03 July, 2010

The Ten Commandments from IRDA

After groping in the dark for a while, IRDA has found it’s feet. It is now alive and is competing with SEBI regarding changes it wants to introduce in it’s space; every second day there is some circular about some aspect or other of the insurance policies trickling in. Currently, it is focusing its energies primarily on the Life Insurance space. All these changes are good for the end user, who has been playing Santaclaus, all these days.

The latest circular of IRDA has a nice bouquet of changes on offer.

1. ULIPs to have a lockin period of 5 years: This is good for the client as it clearly orients them for longer term investments and only those kind of people will now come in.

2. Level premiums: There were policies where the first year premium was a much higher figure and the subsequent year’s premium was a minnow beside that. This meant that the first year charges, which is itself high, are recovered on a much higher premium amount. This was an unsavoury practice which has now got addressed with this.

3. Even distribution of charges: This is fair on clients as for a long-term product, the charges should be taken over time – not upfront.

4. Minimum Premium paying term of 5 years: The whole idea seems to be to project ULIPs as a long-term product, instead of investing now and cashing out after three years, like it has been happening until now. This ensures that only people who have a serious long-term investment intent, will come in.

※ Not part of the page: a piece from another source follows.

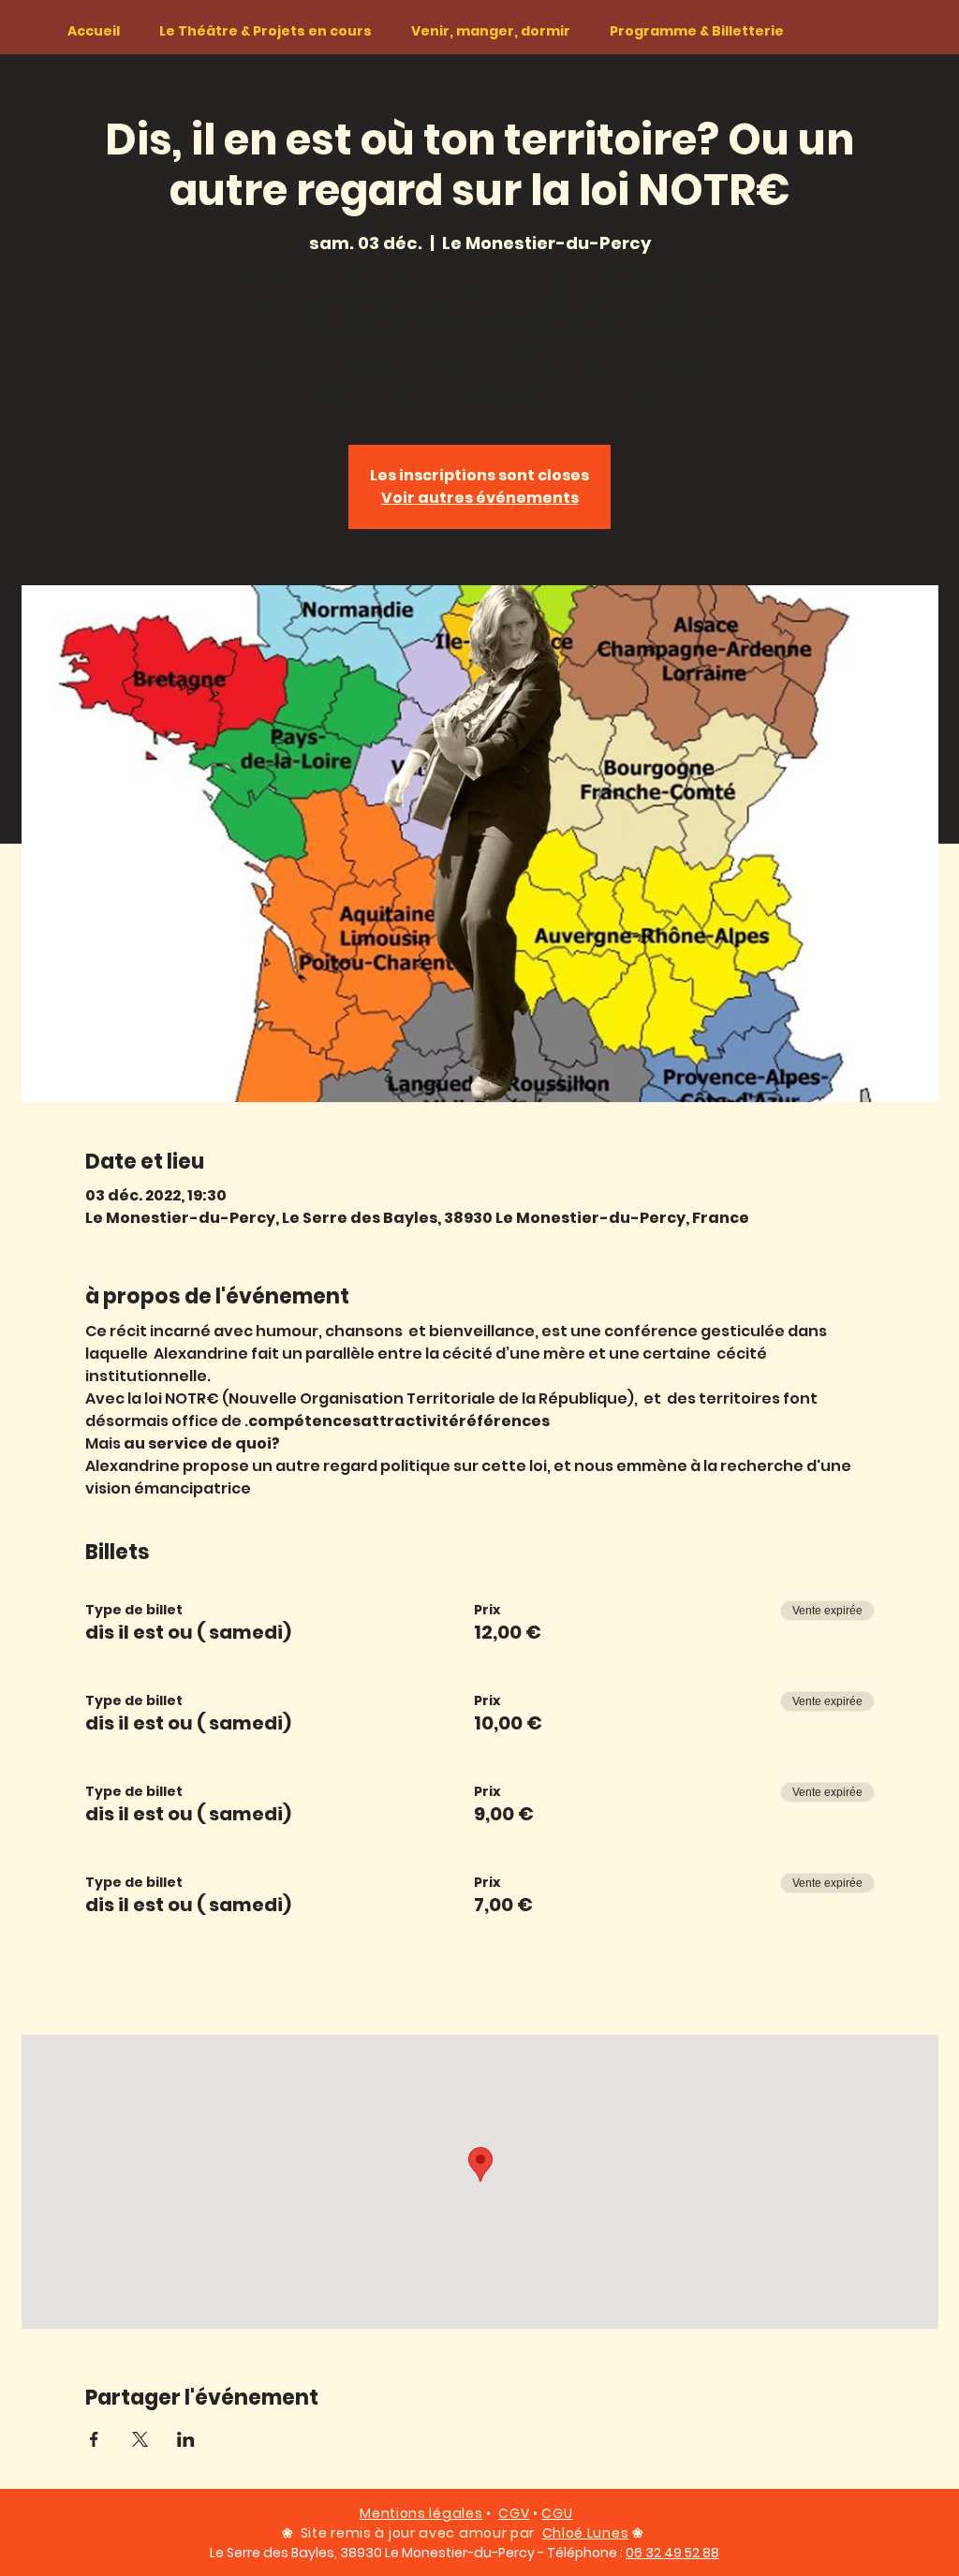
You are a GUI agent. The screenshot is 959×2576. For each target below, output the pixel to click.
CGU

5. Increase in Risk Component: Insurance companies forgot in-between that they were Insurance companies and were competing with investment products. Now, IRDA has mandated that there be at least a life cover of 10 times the annual premium or higher (as per a formula) for people below 45 years of age and 7 times or higher (as per a formula) for people of age 45 or above. The life insurance companies can instead give a health cover too – the higher of 5 times the annualized premium or Rs.1 Lakh for people below 45 and the higher of 5 times the annualized premium or Rs.75,000 for people who are 45 years of age or above. This is a novel introduction by IRDA and shows that it is applying thought (like Wipro calls it).

6. Top-up premiums: Top up premiums also need to have an insurance cover of 125% of the annualized premium for customers of less than 45 years and 110% of the annualized premium for customers of 45 years of age or more.

7. Minimum Guaranteed return for Pension products: A minimum Guaranteed return of 4.5% in Annuity products (including ULIP pension products) is now mandated. This is good for the clients, but can be a challenge for the insurance company, if the interest rate climbs down in the longterm.

8. Surrender of policies: This was addressed in an earlier communique, where it sought to bring down the surrender charges substantially - 15% in the first year coming down to 5% in the fifth year for policy term of more than 10 years and 12.5% in the first year and coming down to 2.5% in the fifth year for policy term of less than 10 years. This ensures that the effects of any misselling is minimized. It also ensures that the agents cannot foist a dud on their clients and scoot. This is a very customer friendly move.

9. Returns from ULIPs: IRDA had previously brought a guideline which stated that the difference in gross yield and net yield at maturity be only 3% or less for terms less than 10 years and 2.25% for terms of 10 years or more. But this was to be applicable on maturity, which effectively left out most, who tend to surrender polices prematurely. Now that anomaly has been corrected. The difference in the yield now applies from the 5th year onwards. It can be 4% in the fifth year reducing progressively to 2.25% from the 15th year onwards.

10. Loans: Maximum loan amount in a ULIP in a product with Equity component of 60% or more can be 40% of the Net Asset Value and 50% of NAV in a product with a 60% debt component.
Besides all these IRDA is working on a Key features document that will help demystify complex products, Needs Analysis is an initiative to curb wrong advice & mis-selling & has set up a Customer Affairs Department for grievance redressal & customer education. That’s quite a broad brush stroke from IRDA – one that is pleasantly surprising, after years of somnolence.